À vista de tudo quanto se passou no globo de 1971 até hoje, seria uma avaliação míope classificar Burgess e, em particular, “Laranja Mecânica” como pessimistas. O filme é profético — e sábio — ao entender que expedientes políticos eivados de natureza autoritária ou totalitária são cíclicos, e que, em sendo assim, nunca se pode considerar a democracia como um resultado histórico pronto e acabado. Governantes estão sempre de olho em novas formas de manter o povo sob controle, e a tecnologia em constante evolução, primeiro por meio do lançamento de satélites, logo seguido do aprimoramento da inteligência artificial, buscadores de pesquisa online e redes sociais se configura num instrumento poderoso rumo à total supressão de liberdade. O futuro como pensado por Burgess, Orwell e Huxley não se concretizou. Ainda.
Alex DeLarge, o protagonista, é, no livro, um adolescente de quinze anos — vivido no filme de Kubrick por Malcolm McDowell aos quase 28 —, branco e com nível de escolaridade satisfatório, que, mesmo assim, não encontra nada que lhe permita escapar da marginalidade. À medida que a narrativa avança, se denota seu caráter autodestrutivo — ponto alto da versão cinematográfica —, com um Alex cada mais entregue ao consumo de drogas (misturadas ao leite, uma grande sacada de Kubrick ao perceber o impacto visual da ideia) e à prática de delitos, que degringola em barbárie propriamente. Alex estupra, mata, sem nenhum drama de consciência ou remorso. Seria ingenuidade concluir que seu comportamento é mero reflexo do meio corrompido em que vive, já no texto de Burgess. Com a escolha de McDowell, aparentemente loirinho e bonitinho demais para o papel, Kubrick deixa irrefutável a mensagem que deseja transmitir, nem tão subliminar assim. Tudo na vida é uma questão de escolha, apesar de se viver sob condições as mais opressivas: Alex é uma fera indomável, seja lá em que mundo se esteja. E essa é uma das justificativas pelas quais a trama não fica datada nem restrita a determinadas conjunturas.
Em se tratando da condução narrativa em si, vale ressaltar que Kubrick usou de sua autoridade e mudou bastante o que Burgess havia escrito.
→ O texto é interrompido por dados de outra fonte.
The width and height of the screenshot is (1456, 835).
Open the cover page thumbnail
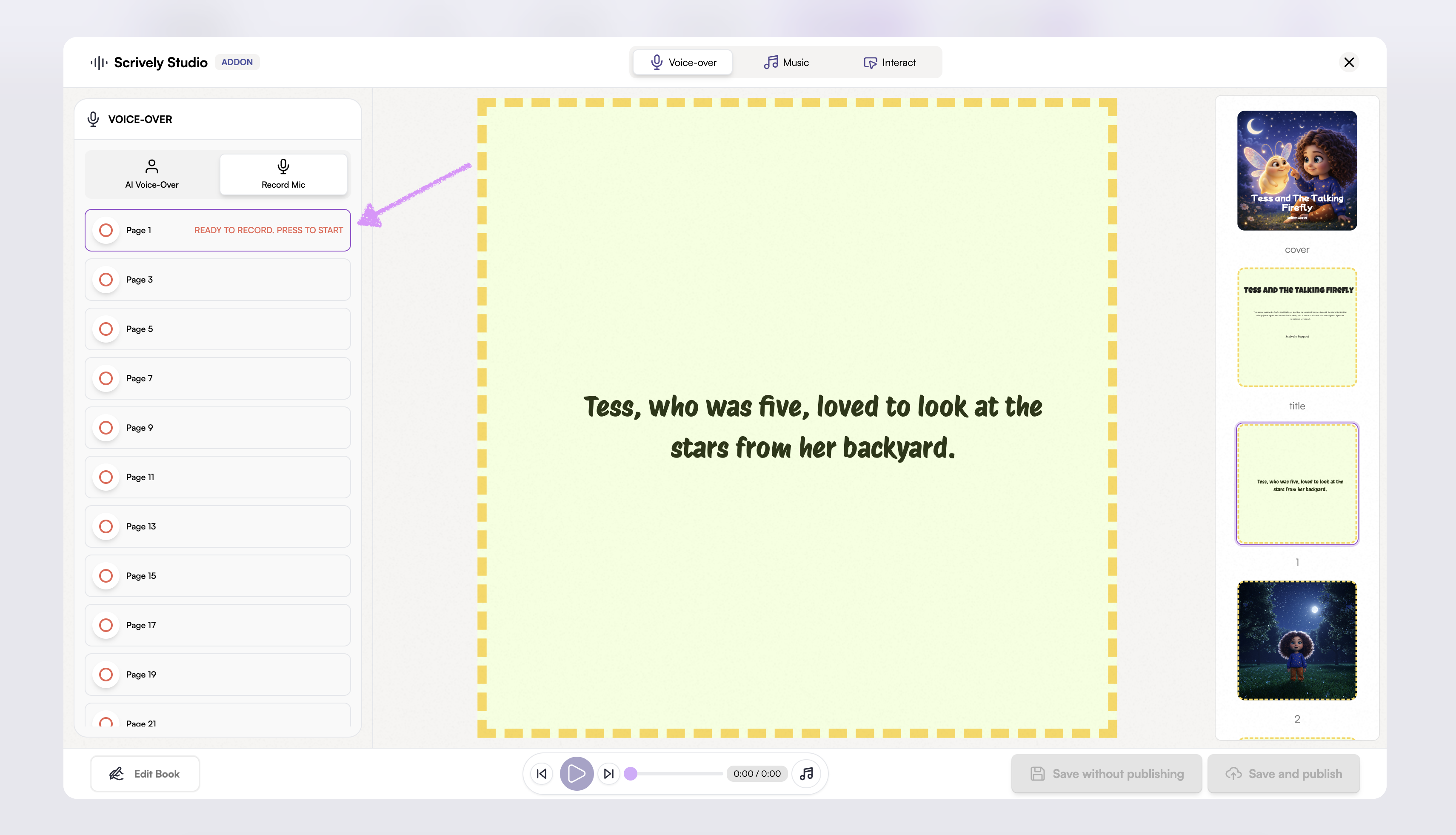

Todo o último capítulo do livro, em que se parecia desenhar uma redenção para Alex, foi solenemente ignorado, o que teve volta. Burgess passou a insinuar que Kubrick seria um entusiasta da perversão sexual e de mecanismos violentos como formas de subjugo do indivíduo. Diferenças entre escritor e diretor à parte, o filme espelha o livro, ainda que não se submeta a ele.
“Laranja Mecânica” é velho ou vintage, afinal? Continua atual ou começa a demonstrar alguma senilidade fática? Ainda é notável do ponto de vista histórico ou soa algo ultrapassado? Malgrado tenha de ser apreendido à luz do contexto em que foi produzido (como toda obra de arte, diga-se), pode-se dizer que o filme permanece um épico, até no sentido literal. O enredo discorre sobre os infortúnios de um garoto num estrato social muito específico tentando sobreviver em tempos de muita incerteza; contudo, se nos valermos de uma lupa e formos capazes de transpor as questões individuais do personagem, chegamos às inegáveis conclusões de que: 1) Alex DeLarge não tem idade e habita em cada um de nós; 2) governos, de direita, de esquerda, mais inclinados ao capitalismo em sua forma mais liberal ou dando asas a uma versão mais alinhada a políticas mais assistencialistas, estão sempre em busca de manter total controle sobre seus comandados; e 3) democracia e arte são irmãs siamesas. Não há liberdade de expressão, seja a partir da política, do expediente jornalístico, da associação de pessoas em instituições religiosas ou agremiações partidárias, sem a experimentação, natureza fundamental da arte. Uma laranja nunca é encontrada longe do pé.